WHAT THE TASK REQUIRES :: Begin at the line containing "Where should I" in the records below, end at the line containing "Screen dimensions: 949x668", and retype each line in that span exactly. No other line and no image should appear.

==== RECORDS SHOWN ====

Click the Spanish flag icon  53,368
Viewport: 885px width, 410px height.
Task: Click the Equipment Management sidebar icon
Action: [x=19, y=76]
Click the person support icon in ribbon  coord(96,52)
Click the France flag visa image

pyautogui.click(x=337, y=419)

====
==== RECORDS SHOWN ====

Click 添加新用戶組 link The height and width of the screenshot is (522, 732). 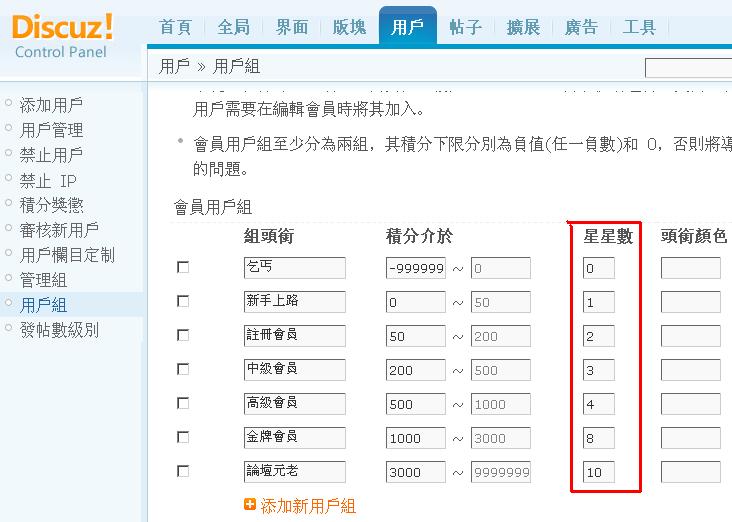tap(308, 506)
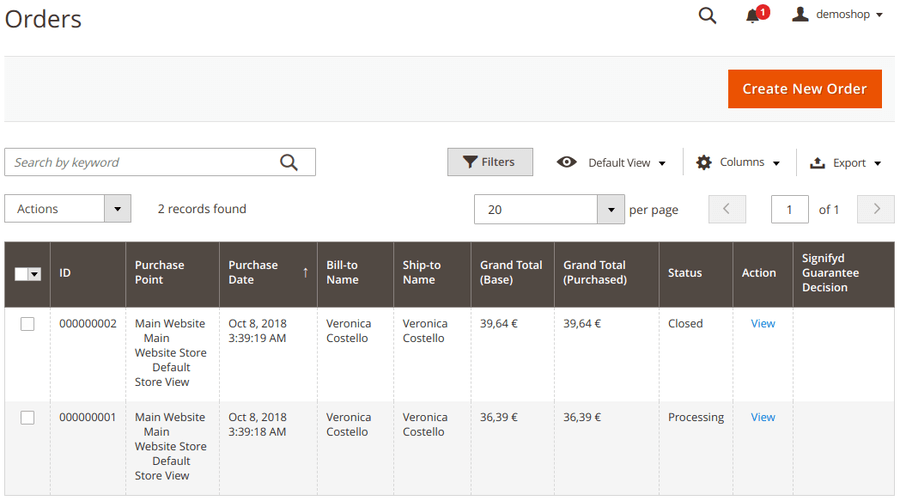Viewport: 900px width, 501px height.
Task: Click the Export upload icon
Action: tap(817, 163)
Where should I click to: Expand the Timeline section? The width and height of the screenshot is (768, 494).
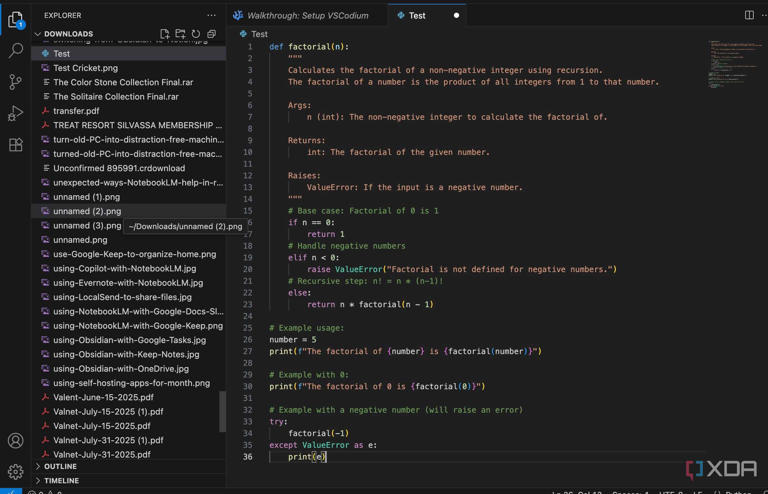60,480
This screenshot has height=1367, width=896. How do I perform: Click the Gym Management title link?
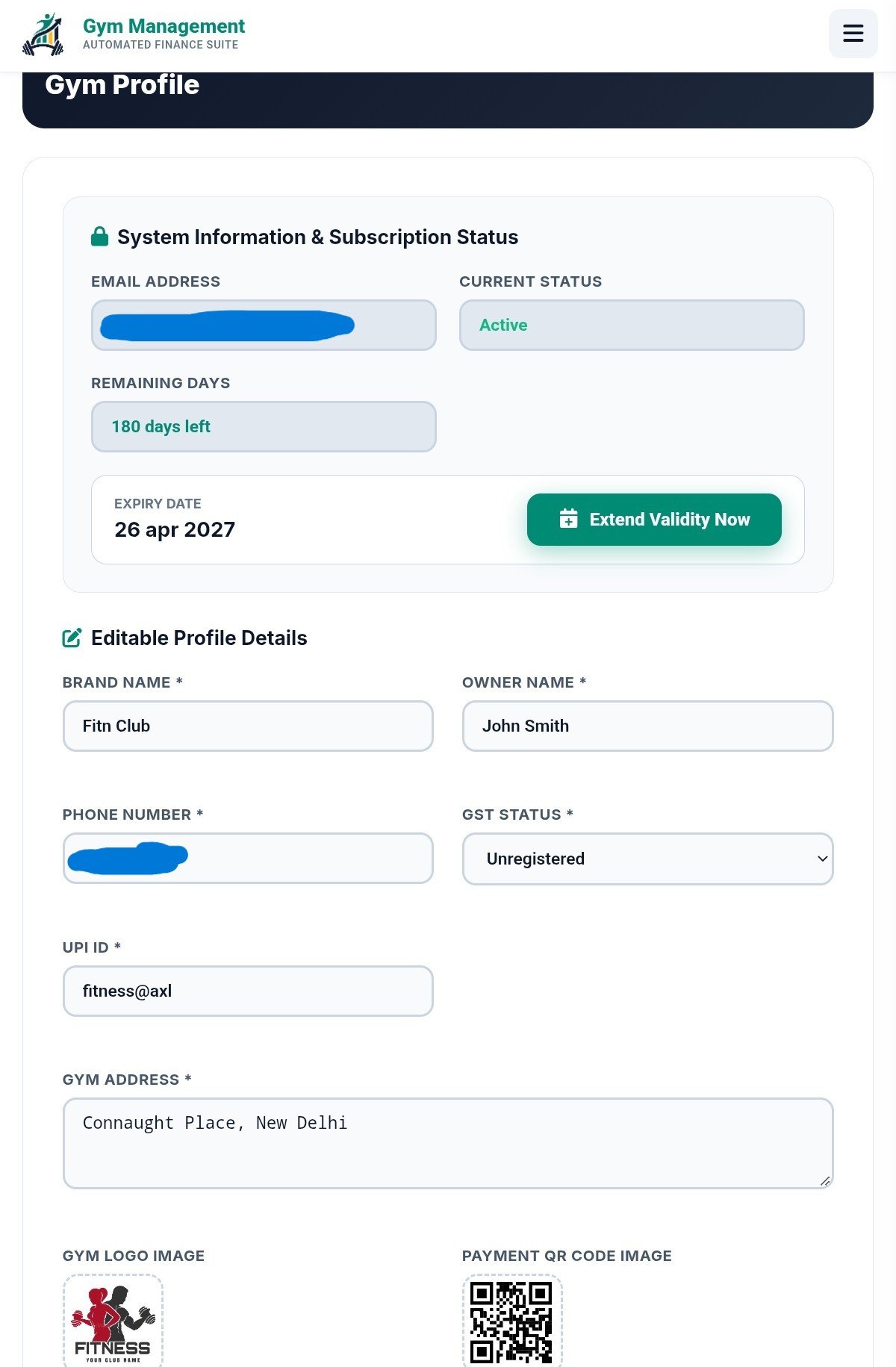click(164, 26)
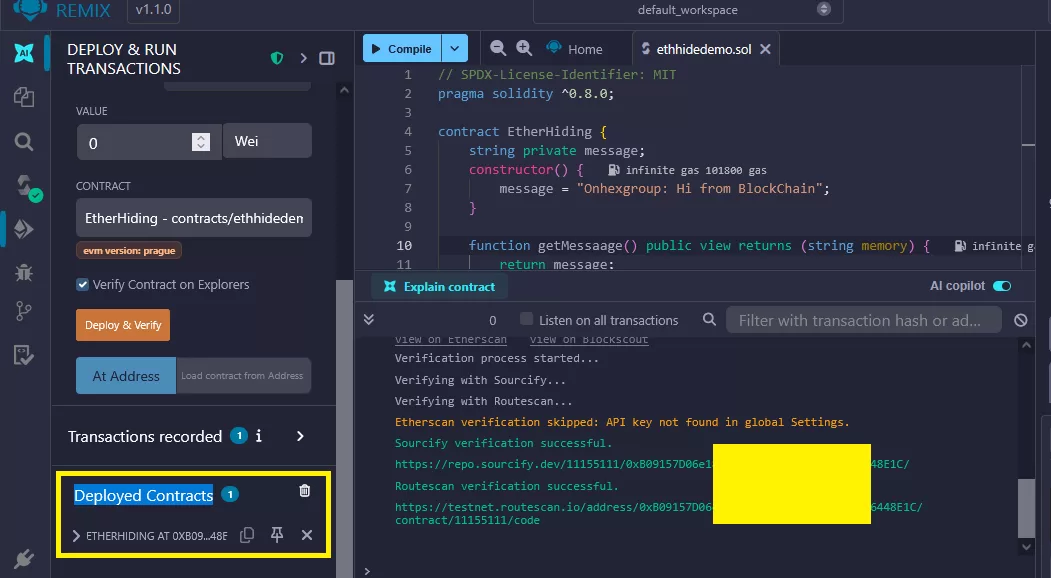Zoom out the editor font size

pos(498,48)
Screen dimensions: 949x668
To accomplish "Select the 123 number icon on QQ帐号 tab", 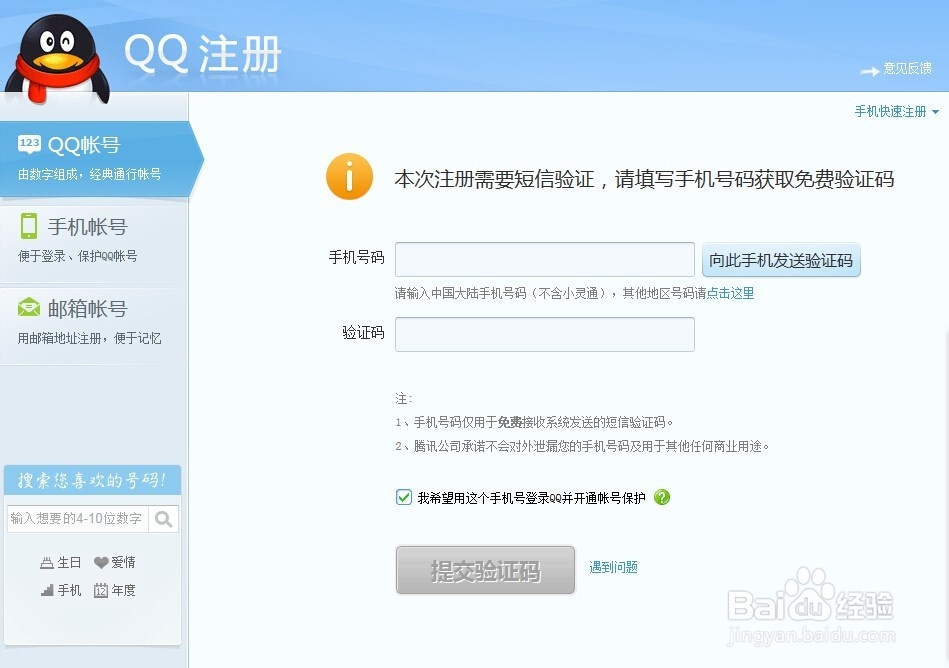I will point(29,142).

====

FINAL ANSWER ::
Where should I click to: Expand the Timeline section? The width and height of the screenshot is (768, 494).
60,480
This screenshot has height=1367, width=896. How do I perform: Click the Gym Management title link?
click(164, 26)
Zoom out the editor font size

pos(498,48)
Screen dimensions: 949x668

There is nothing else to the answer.